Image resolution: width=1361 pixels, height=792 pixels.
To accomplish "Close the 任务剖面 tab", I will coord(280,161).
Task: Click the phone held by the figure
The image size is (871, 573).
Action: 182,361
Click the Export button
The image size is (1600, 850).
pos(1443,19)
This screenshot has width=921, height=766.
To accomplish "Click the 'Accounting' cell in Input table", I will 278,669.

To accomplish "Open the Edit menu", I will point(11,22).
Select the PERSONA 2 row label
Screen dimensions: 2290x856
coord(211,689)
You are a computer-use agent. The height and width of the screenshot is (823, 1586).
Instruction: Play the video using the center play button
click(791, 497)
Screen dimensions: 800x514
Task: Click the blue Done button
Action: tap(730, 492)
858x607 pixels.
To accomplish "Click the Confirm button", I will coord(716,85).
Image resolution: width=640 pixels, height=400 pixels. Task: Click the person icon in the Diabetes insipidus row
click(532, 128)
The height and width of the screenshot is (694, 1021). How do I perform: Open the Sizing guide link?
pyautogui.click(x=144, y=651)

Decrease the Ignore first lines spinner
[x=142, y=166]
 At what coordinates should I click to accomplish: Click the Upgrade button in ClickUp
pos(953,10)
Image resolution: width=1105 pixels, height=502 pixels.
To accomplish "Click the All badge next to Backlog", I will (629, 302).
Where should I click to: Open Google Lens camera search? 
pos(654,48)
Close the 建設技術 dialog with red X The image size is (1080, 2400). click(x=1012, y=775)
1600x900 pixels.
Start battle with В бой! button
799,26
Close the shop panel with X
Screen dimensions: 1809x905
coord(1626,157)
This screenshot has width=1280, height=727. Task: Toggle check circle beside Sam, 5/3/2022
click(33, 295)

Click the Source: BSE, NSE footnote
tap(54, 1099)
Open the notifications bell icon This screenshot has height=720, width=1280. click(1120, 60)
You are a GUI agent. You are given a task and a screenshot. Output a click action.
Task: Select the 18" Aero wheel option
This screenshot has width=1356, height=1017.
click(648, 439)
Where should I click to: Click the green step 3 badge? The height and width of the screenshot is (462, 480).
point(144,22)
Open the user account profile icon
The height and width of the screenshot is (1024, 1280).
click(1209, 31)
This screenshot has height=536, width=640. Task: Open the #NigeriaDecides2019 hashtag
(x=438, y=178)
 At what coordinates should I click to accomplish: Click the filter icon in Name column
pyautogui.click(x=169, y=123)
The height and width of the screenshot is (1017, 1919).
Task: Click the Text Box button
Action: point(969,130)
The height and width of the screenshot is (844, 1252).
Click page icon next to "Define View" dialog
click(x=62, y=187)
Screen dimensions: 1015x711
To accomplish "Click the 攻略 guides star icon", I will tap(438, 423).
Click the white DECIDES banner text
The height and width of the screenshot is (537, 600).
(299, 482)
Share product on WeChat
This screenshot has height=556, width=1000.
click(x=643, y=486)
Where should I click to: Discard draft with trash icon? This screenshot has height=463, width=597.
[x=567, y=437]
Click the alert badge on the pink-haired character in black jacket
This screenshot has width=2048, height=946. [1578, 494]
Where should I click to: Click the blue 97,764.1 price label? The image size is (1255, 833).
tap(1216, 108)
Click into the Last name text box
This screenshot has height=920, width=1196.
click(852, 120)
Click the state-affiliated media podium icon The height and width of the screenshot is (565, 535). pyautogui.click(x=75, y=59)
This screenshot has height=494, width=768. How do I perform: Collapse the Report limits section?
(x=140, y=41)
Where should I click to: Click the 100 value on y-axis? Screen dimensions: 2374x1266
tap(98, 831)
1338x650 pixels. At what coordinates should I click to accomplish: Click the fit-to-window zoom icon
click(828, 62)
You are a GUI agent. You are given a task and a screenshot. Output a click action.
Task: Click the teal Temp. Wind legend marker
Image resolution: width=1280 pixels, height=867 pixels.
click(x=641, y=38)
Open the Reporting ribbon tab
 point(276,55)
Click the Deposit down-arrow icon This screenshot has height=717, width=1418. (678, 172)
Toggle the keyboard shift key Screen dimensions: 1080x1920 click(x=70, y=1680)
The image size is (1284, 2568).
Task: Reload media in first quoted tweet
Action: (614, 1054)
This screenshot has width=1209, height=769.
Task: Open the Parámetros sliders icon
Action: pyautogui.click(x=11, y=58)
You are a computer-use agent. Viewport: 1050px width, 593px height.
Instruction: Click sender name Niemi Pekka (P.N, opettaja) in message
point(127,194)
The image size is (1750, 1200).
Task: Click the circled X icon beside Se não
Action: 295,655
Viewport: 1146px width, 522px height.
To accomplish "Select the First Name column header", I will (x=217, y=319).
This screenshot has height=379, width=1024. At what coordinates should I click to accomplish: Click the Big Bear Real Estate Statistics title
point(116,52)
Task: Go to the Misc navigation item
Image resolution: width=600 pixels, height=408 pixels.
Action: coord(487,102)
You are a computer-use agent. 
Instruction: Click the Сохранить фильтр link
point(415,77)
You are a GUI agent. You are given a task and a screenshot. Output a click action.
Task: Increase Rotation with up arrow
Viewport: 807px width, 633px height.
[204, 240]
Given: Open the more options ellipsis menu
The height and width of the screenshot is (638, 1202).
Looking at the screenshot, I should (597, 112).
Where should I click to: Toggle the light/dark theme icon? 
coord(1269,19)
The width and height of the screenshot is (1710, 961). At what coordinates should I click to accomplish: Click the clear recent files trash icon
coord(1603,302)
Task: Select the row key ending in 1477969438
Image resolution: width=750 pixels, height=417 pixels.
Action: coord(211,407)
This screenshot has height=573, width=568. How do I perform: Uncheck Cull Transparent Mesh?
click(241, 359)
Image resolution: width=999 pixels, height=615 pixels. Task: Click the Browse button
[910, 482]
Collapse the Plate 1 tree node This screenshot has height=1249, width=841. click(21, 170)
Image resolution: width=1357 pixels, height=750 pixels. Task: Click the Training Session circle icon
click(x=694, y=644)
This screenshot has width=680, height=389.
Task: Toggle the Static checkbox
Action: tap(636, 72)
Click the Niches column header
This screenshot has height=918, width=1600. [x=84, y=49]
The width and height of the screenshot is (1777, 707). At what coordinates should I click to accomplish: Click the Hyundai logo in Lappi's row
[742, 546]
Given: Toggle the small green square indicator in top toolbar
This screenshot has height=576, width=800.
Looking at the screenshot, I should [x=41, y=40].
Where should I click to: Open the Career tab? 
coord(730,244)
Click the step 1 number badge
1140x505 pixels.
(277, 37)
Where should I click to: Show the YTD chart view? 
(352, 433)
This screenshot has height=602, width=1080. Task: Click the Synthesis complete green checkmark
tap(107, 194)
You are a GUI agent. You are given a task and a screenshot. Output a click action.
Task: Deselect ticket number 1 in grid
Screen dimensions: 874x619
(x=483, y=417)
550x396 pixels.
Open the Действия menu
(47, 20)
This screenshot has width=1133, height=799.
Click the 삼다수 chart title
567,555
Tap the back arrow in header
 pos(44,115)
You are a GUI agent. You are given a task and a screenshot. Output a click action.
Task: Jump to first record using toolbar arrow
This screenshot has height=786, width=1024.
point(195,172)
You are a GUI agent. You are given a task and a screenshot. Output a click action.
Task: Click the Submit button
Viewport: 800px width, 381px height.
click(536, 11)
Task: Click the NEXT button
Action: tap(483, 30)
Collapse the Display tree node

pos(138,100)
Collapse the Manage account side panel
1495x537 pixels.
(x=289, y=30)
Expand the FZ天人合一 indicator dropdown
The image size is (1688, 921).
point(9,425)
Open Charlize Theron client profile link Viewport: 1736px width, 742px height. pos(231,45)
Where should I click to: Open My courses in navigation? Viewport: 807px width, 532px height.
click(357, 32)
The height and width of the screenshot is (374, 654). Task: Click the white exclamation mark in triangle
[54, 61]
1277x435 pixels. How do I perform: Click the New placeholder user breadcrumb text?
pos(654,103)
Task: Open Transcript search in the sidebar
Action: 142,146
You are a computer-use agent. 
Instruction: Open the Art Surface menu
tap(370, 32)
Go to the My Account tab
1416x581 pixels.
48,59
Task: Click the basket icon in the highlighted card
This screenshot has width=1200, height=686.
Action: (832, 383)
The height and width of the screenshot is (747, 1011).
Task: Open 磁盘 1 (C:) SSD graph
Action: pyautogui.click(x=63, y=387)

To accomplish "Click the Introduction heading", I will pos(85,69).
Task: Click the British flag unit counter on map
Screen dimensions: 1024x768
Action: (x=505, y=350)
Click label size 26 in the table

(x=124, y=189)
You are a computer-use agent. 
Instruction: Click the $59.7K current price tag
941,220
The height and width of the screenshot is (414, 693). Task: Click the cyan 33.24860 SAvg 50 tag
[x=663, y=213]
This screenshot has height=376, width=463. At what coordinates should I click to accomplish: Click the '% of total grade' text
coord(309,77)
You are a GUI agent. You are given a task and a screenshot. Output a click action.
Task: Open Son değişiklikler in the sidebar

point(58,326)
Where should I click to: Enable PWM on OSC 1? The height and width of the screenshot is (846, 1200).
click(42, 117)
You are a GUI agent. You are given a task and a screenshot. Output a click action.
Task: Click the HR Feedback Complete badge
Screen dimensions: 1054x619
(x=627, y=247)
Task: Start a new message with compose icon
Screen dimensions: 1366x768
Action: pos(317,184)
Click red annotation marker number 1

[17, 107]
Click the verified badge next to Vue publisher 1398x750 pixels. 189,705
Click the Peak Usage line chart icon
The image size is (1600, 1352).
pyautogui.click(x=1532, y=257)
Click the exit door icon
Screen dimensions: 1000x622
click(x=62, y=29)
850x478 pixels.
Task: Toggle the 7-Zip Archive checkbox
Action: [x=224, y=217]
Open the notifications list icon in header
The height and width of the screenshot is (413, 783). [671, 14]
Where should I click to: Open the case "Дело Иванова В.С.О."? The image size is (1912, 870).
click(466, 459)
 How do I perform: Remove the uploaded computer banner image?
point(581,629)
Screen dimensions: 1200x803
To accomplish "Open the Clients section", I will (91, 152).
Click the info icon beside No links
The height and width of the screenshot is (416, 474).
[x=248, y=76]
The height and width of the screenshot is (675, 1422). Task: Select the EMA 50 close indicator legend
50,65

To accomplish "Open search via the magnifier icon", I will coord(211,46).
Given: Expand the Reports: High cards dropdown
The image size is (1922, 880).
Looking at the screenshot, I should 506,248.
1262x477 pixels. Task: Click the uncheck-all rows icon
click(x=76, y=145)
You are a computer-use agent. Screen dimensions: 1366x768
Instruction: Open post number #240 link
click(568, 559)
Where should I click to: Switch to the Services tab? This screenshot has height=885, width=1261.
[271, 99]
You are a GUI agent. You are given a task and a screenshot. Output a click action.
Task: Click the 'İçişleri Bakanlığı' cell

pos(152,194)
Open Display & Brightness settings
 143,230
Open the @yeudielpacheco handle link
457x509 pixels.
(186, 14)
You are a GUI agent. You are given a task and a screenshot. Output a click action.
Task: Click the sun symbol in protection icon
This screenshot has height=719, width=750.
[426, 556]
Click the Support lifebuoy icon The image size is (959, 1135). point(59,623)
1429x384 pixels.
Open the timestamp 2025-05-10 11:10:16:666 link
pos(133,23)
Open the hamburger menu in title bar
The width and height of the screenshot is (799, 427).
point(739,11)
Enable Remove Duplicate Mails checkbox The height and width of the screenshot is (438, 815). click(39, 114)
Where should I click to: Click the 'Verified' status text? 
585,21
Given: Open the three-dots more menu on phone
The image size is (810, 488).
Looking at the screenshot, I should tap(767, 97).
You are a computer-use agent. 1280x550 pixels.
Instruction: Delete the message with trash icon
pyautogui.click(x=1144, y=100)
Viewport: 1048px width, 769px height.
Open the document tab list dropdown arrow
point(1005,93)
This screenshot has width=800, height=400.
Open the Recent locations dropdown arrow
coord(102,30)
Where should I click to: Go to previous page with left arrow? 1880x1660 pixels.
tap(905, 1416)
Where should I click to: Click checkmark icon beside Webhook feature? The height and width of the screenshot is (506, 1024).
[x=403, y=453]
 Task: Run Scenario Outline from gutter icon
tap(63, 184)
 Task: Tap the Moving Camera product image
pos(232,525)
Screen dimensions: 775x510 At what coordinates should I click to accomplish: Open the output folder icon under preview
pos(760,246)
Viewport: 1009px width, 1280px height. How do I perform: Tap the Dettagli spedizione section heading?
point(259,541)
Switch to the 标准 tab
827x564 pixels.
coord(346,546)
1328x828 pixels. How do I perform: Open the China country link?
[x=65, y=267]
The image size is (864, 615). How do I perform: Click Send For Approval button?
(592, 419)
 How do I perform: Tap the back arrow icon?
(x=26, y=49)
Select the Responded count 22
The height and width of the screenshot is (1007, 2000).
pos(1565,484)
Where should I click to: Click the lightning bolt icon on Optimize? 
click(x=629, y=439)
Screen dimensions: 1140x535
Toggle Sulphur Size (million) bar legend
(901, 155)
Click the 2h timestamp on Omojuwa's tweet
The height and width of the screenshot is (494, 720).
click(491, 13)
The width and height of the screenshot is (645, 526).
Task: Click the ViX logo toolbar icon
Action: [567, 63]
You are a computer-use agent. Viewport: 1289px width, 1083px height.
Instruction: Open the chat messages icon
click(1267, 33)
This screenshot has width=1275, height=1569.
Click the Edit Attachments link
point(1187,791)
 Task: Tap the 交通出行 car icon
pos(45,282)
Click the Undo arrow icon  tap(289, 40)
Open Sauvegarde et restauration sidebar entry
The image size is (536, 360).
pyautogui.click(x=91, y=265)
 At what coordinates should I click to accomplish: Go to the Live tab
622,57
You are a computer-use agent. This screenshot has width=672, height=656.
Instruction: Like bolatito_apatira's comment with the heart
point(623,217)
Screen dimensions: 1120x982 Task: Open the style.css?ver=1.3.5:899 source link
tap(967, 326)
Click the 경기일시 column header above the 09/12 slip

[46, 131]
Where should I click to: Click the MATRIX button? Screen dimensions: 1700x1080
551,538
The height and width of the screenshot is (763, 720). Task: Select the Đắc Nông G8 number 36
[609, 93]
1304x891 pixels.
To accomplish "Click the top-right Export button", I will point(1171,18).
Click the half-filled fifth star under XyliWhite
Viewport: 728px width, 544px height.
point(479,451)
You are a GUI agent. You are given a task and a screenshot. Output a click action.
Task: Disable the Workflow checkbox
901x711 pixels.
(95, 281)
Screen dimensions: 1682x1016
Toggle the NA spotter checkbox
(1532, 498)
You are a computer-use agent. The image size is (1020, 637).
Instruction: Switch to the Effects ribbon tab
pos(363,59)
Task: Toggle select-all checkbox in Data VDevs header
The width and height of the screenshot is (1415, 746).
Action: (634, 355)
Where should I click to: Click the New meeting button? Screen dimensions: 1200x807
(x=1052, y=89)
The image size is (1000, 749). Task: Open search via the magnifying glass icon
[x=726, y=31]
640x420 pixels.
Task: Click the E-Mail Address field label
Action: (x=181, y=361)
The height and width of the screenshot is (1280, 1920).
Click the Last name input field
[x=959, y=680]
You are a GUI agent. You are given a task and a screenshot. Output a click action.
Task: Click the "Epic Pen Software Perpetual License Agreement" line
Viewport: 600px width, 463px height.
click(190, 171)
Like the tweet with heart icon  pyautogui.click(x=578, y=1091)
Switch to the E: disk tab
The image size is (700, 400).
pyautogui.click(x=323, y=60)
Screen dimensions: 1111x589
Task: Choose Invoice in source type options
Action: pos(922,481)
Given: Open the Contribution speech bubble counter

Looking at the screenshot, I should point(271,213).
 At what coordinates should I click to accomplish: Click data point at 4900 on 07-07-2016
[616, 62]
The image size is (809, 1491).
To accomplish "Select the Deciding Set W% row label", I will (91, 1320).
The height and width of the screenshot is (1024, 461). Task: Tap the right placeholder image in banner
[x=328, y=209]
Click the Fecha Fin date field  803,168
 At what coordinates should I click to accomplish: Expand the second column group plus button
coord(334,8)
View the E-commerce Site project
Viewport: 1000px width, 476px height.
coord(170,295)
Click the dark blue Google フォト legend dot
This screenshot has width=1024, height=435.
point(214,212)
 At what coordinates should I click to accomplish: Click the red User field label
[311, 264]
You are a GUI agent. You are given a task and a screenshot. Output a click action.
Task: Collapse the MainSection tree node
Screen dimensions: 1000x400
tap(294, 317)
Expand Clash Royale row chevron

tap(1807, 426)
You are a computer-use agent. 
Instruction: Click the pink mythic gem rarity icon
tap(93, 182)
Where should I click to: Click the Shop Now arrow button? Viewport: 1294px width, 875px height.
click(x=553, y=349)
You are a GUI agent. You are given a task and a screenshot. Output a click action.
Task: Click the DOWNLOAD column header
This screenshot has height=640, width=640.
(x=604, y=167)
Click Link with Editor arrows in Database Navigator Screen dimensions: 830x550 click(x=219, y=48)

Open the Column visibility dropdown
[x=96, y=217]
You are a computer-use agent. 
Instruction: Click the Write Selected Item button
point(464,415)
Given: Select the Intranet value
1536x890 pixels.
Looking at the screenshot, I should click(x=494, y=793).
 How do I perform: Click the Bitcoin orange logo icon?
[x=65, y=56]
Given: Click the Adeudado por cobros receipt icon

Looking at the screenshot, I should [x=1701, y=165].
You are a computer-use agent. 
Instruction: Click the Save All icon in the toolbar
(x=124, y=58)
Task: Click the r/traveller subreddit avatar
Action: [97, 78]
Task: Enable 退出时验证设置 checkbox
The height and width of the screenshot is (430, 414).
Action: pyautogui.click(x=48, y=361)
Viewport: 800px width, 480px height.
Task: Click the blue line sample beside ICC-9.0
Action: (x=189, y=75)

*WHAT THE TASK ASKS*
Your reply must be one number: the count of lines in the records above that contain the string "more".

*OUTPUT OF THE EXERCISE*
2